*EXERCISE GOAL*
Every record is to be restated exactly, with nothing left out.

(Stored records)
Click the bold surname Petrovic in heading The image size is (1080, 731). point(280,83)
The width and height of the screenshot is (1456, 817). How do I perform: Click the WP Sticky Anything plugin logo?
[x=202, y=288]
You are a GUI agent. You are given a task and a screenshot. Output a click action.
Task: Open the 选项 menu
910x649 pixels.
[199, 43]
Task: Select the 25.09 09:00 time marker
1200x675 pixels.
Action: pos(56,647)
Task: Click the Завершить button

*RESULT OF THIS TASK*
Click the bold surname Petrovic in heading The image size is (1080, 731). point(280,83)
The width and height of the screenshot is (1456, 817). How do I perform: Click the WP Sticky Anything plugin logo?
[x=202, y=288]
You are a GUI agent. You are given a task and a screenshot. Output a click action.
Task: Open the 选项 menu
910x649 pixels.
[199, 43]
Task: Select the 25.09 09:00 time marker
1200x675 pixels.
Action: pos(56,647)
Task: Click the Завершить button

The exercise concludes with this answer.